# need to change my standard bavarian cream to include chocolate, I'm stuck!



## soesje (Dec 6, 2012)

so, my boss asked me to come up with a new dessert, which usually is no problem at all for me.

but now I am kinda stuck.

in my normal plain jane bavarian cream, I use for 30 people (WARNING: metric )

2250 ml half half milk and cream 

1125 ml heavy cream

657 grams sugar

450 grams eggyolk

45 grams gelatin.

now I want to make it in a white chocolate bavarian cream flavored with cardamom.

I think I can figure the cardamom out but I am stuck with the white chocolate.

my way of thinking was following.....

use less gelatin, say decrease to 20 grams

400 grams white chocolate

how do I figure out how much to decrease the sugar, otherwise it will become too sweet?

suggestions?


----------



## kuan (Jun 11, 2001)

The white chocolate is probably at least half sugar.  Maybe start by reducing the sugar to 300g?  Dunno, you have to taste.  The cocoa butter is a good substitute for gelatin too so I think you're on the right track there.

Moving this to pro pastry forum.


----------



## chefedb (Apr 3, 2010)

Try Adding  choco flavoring( syrup )or cocoa powder to the milk and cream first.Then proceed like you always do


----------



## chefraz (May 10, 2007)

chefedb said:


> Try Adding choco flavoring( syrup )or cocoa powder to the milk and cream first.Then proceed like you always do


pretty sure white chocolate is not in powder form. Cut your sugar down to a 1/4 of what you have and introduce the chocolate.


----------



## rat (Mar 2, 2006)

I would also start by decreasing the sugar, make a small batch first. If it does not work that is your staff meal for the day. that amount of white chocolate will not thicken up your Bavarian too much.
Also go with more half and half and less cream because you are introducing more fat with the chocolate.


----------



## foodpump (Oct 10, 2005)

You won't get much chocolate flavour with white chocolate because the ingredients for white choc are : Sugar, (say around 40%) Milk powder, (40%) Cocoa butter (no flavour in cocoa butter) (20%),  vanilla, soy lecethin (the last two at less than .5%)

As Rat says, cut down on the milk fat, make the barvoise custard with just milk or it will be too rich.  Because white choc has less cocoa butter, it won't firm up as much as with dark choc. 

Cardamon is a nice flavour, and pairs well with milk choc as well as dark choc.

No need to apologize for metric weight measurements!
══════════
- [Exercises]:
1. Please repeat everything in the bavarian cream thread from "45 grams gelatin." down to "become too sweet?", word for word.
2. Pick up the white chocolate bavarian cream thread after its final post and write what comes next.

- [Data records]:
══════════
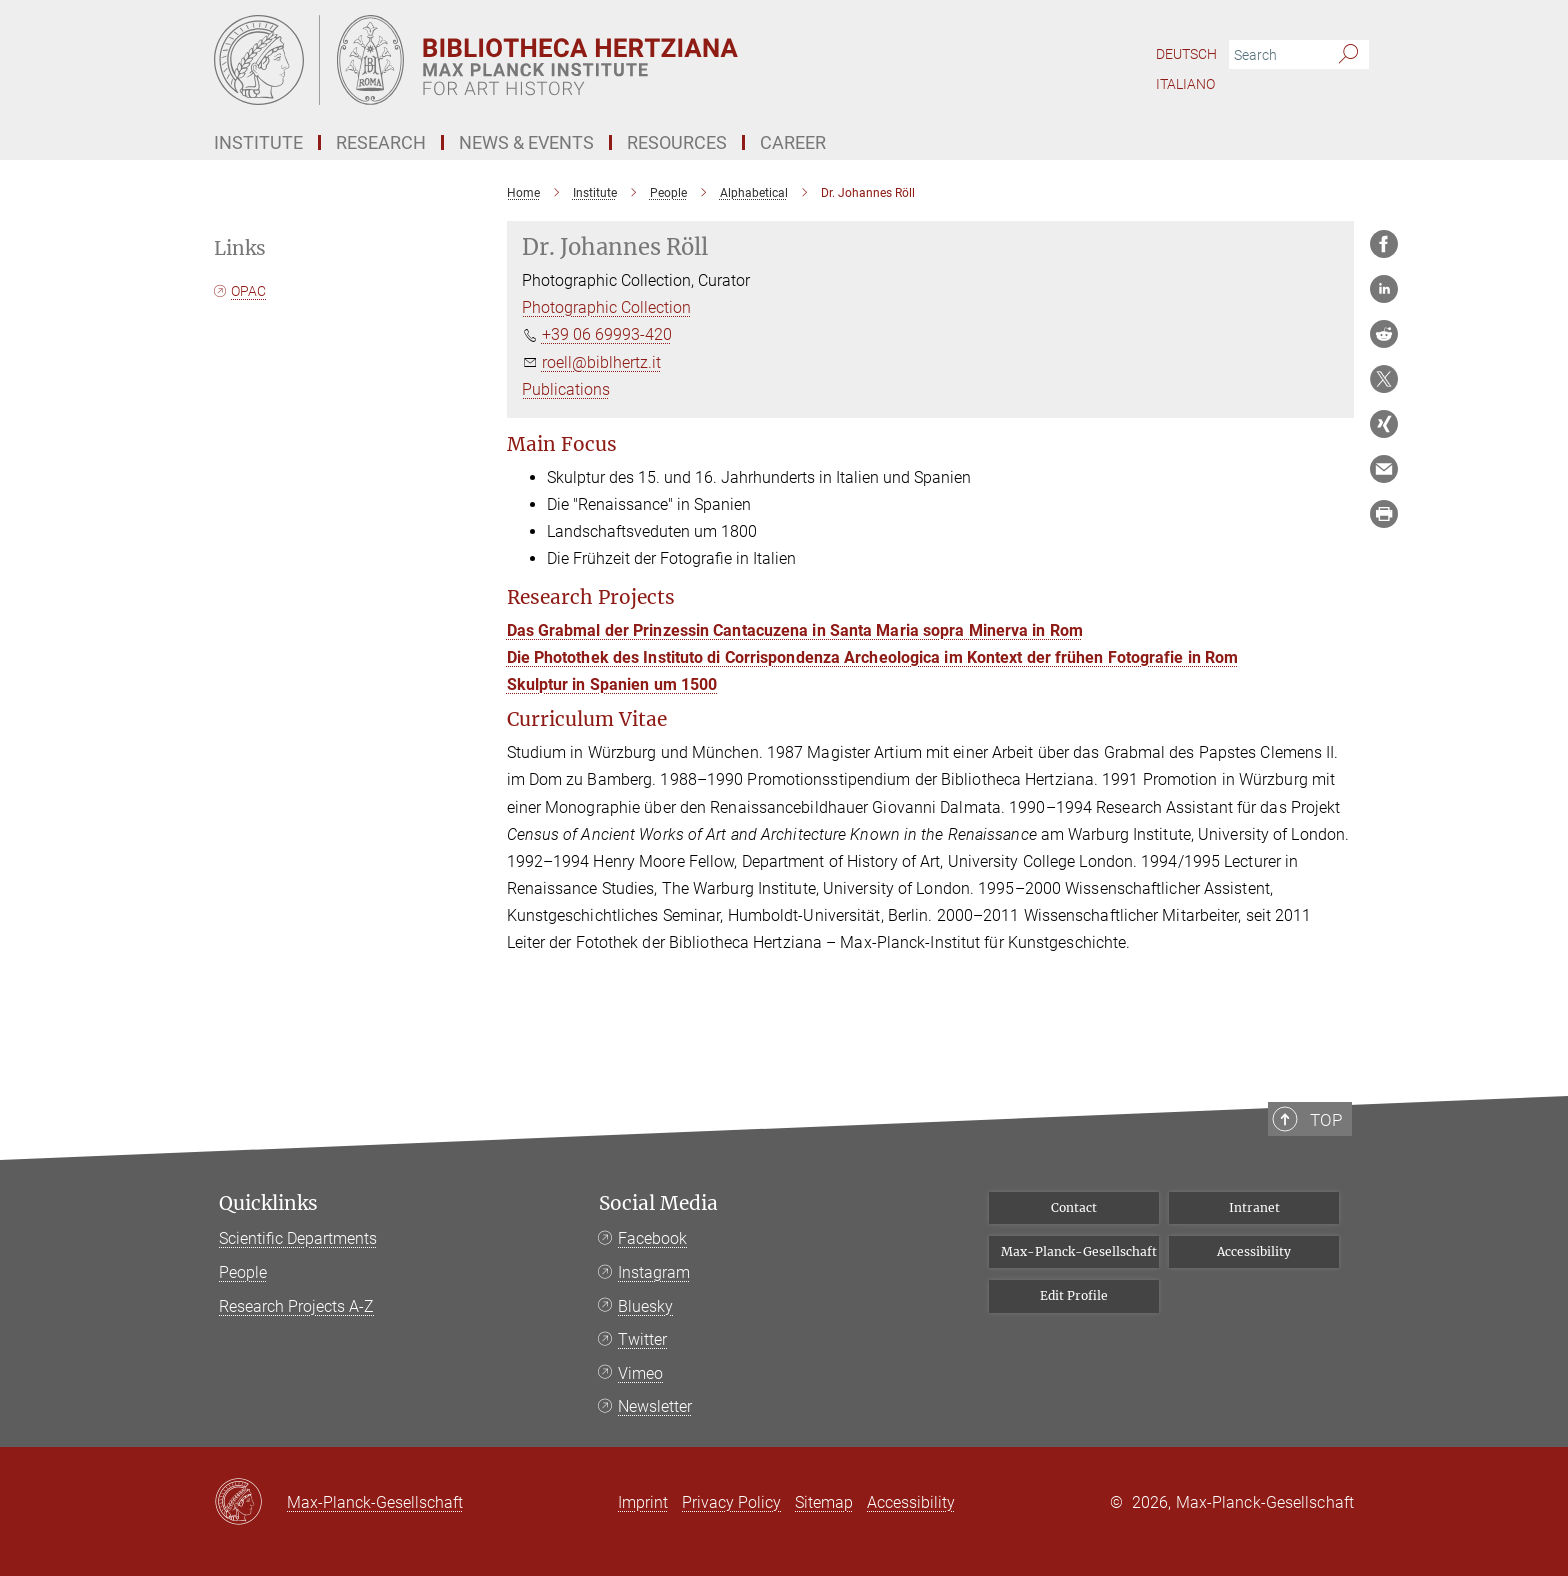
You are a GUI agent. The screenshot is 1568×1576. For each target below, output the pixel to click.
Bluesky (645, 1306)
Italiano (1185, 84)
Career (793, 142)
══════════
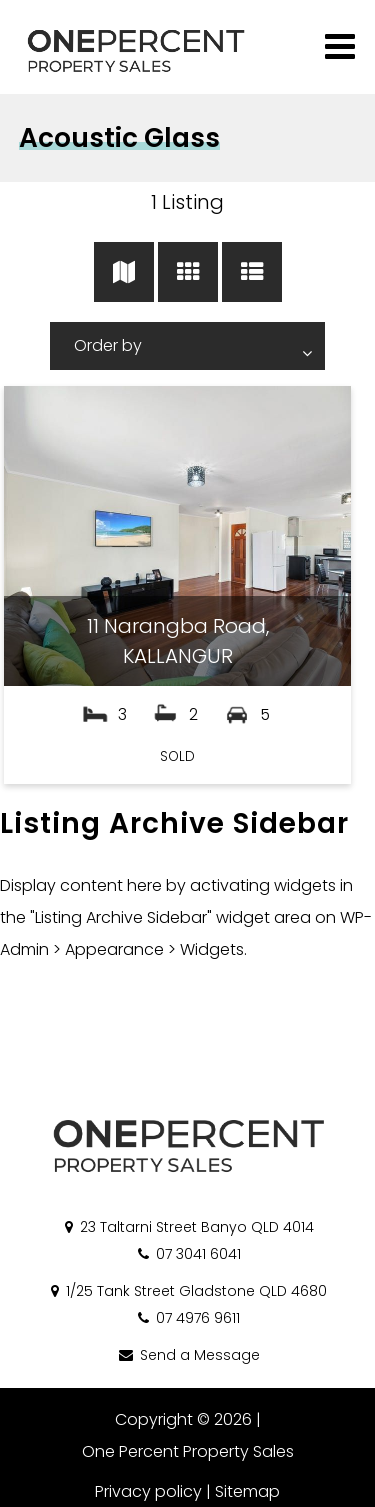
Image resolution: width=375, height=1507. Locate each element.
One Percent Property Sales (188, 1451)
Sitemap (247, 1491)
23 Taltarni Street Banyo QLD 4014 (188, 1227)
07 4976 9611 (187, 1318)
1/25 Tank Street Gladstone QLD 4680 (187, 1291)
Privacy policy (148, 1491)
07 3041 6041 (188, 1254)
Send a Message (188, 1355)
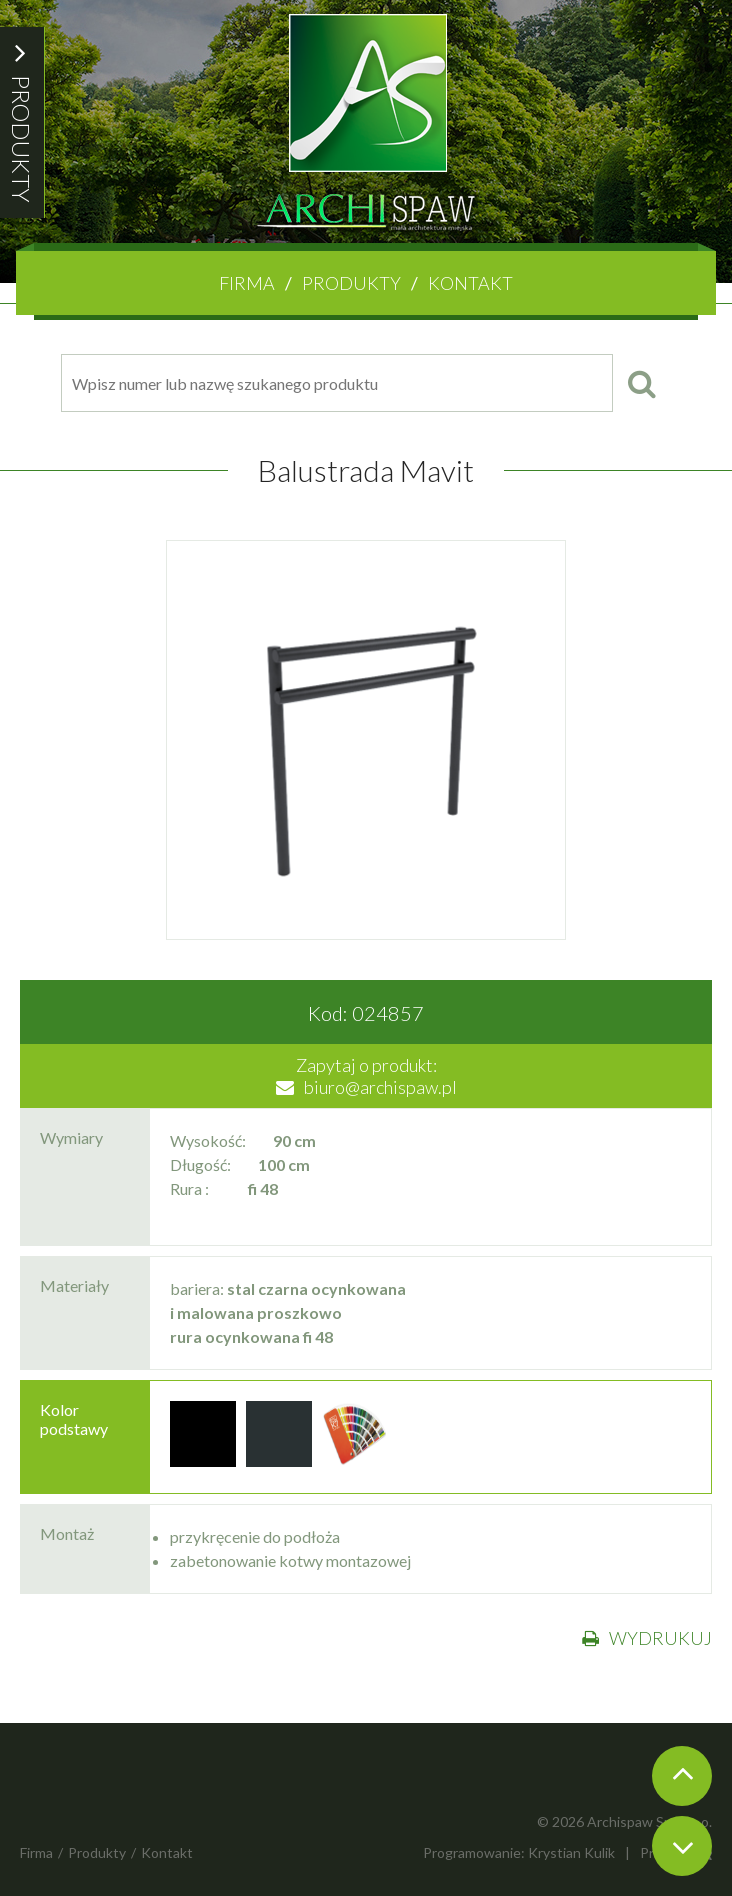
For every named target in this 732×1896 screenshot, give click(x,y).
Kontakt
══════════
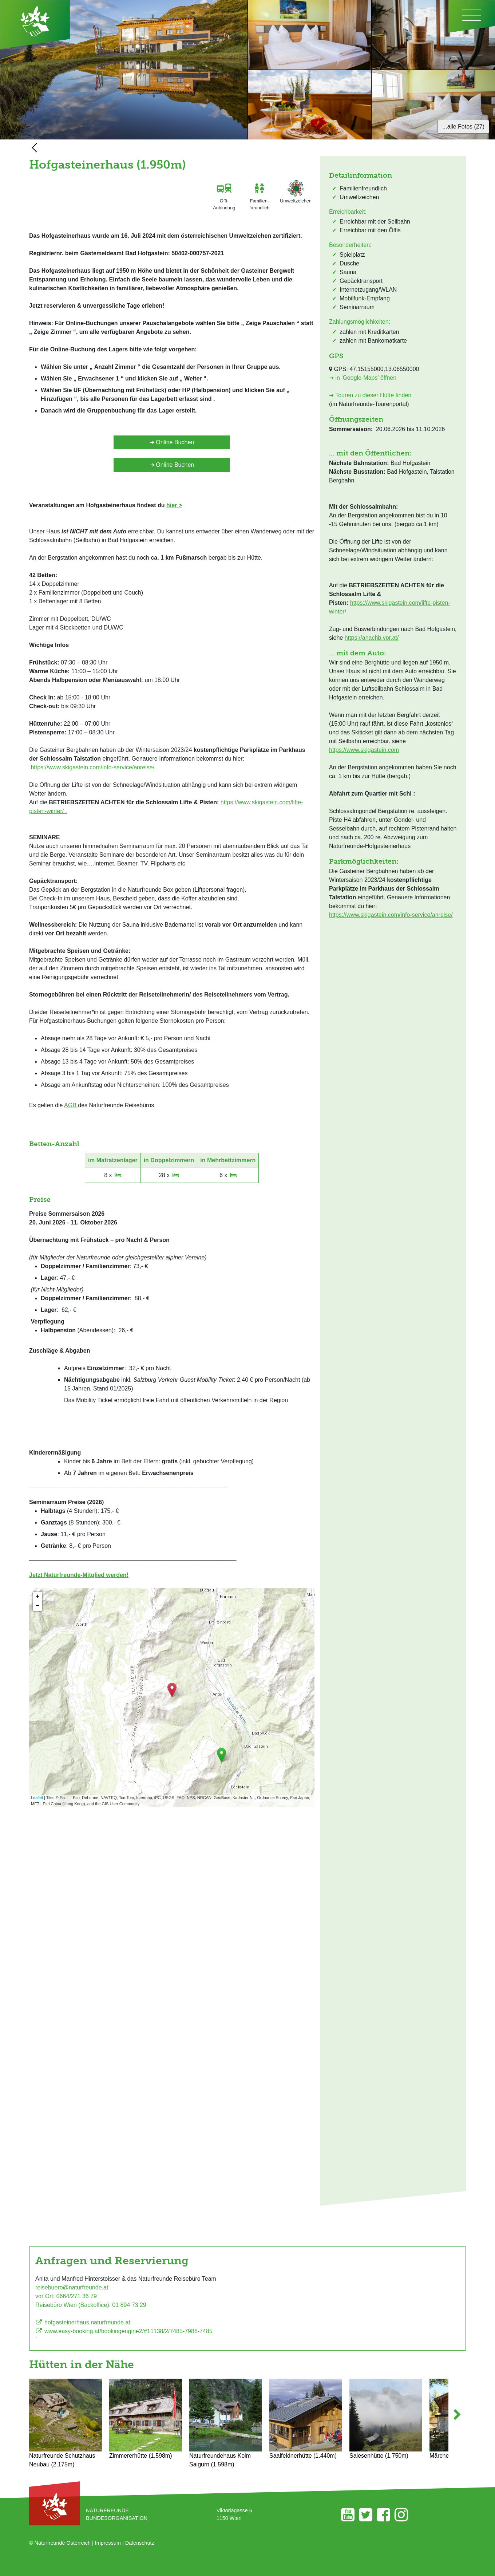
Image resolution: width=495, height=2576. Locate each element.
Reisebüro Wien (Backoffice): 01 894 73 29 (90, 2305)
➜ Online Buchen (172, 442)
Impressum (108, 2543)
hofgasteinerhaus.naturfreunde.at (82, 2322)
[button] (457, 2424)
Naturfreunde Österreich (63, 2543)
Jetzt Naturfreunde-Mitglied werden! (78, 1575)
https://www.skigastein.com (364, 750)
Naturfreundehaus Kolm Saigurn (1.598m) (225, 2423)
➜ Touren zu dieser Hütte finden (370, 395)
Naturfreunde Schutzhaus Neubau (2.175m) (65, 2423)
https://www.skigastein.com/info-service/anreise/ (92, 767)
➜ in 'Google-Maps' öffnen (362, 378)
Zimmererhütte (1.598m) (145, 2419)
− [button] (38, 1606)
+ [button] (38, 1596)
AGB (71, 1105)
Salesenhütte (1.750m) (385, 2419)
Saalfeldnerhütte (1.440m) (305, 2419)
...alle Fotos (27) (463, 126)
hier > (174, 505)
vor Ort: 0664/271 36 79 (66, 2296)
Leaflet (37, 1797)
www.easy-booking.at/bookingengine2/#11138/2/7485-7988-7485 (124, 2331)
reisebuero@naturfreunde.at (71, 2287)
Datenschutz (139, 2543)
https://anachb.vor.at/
══════════
- [Answers provided]:
1.
45 grams gelatin.

now I want to make it in a white chocolate bavarian cream flavored with cardamom.

I think I can figure the cardamom out but I am stuck with the white chocolate.

my way of thinking was following.....

use less gelatin, say decrease to 20 grams

400 grams white chocolate

how do I figure out how much to decrease the sugar, otherwise it will become too sweet?

2.
----------



## chefedb (Apr 3, 2010)

Sorry comes in wafer form, has little or no butterfat so leave amount of heavy cream as is


----------



## soesje (Dec 6, 2012)

thank you all!! this helped a lot to get an idea what to do with the recipe. I will use the advice to adjust my own bavarois recipe for next time.

although meanwhile I changed plans as I gave my boss three options, he picked the tough one... and the make up of the dessert is going to be even much more complex , component wise.

think gastronomy, small portion in quenelle form of just cardamom bavarois, a white chocolate mousse, a blood orange icecream, all paired with a gel of poaching liquid from the poached pears (which will be little balls after poaching)  containing saffron, orange juice and vanilla.

a garnish will accompany the dessert , some shredded almonds, some orange confit julienne, and some cress. 

imagine a line up on a rectangular plate with all that. very refined and a real challenge for me ......nice one!!


----------



## rat (Mar 2, 2006)

Sounds good, be sure to post a picture


----------



## soesje (Dec 6, 2012)

I will try to post a pic once I have one. dessert has not been made yet. we weren't out of the old ones yet, but will be after tomorrow, then chef will decide when it will be made. 

probably thursday, and served friday next week.

I hope. 

meanwhile I have worked out the white chocolate bavarois recipe for future use  

thanks to all the advice here, it clicked and then it was easy..... will post recipe when you'd like to see.

sunday going to do a small portion of it to test whether it works, from there I can multiply the quantities.....


----------



## soesje (Dec 6, 2012)

so far there is progress.

the white chocolate bavarois has been made as a test batch for 2 portions.

I was not too happy with the results.

adjusted the recipe and is now as following, see above for the original recipe (divide by 15 for right amounts for 2)

110 ml milk

110 ml heavy cream

1,5 grams gelatin

26 grams white chocolate

1 egg yolk

15 grams sugar.

okay, comments please?

it has two problems : it set too soft plus it is (even for my tastes) not sweet enough.

my way of thinking is to double the chocolate which will add more sweetness plus firmness.

agree, disagree?

wanted the bavarois firm enough to form quenelles (one spoon method, did not work on the above recipe because of consistency)


----------



## chefross (May 5, 2010)

Soesje said:


> so far there is progress.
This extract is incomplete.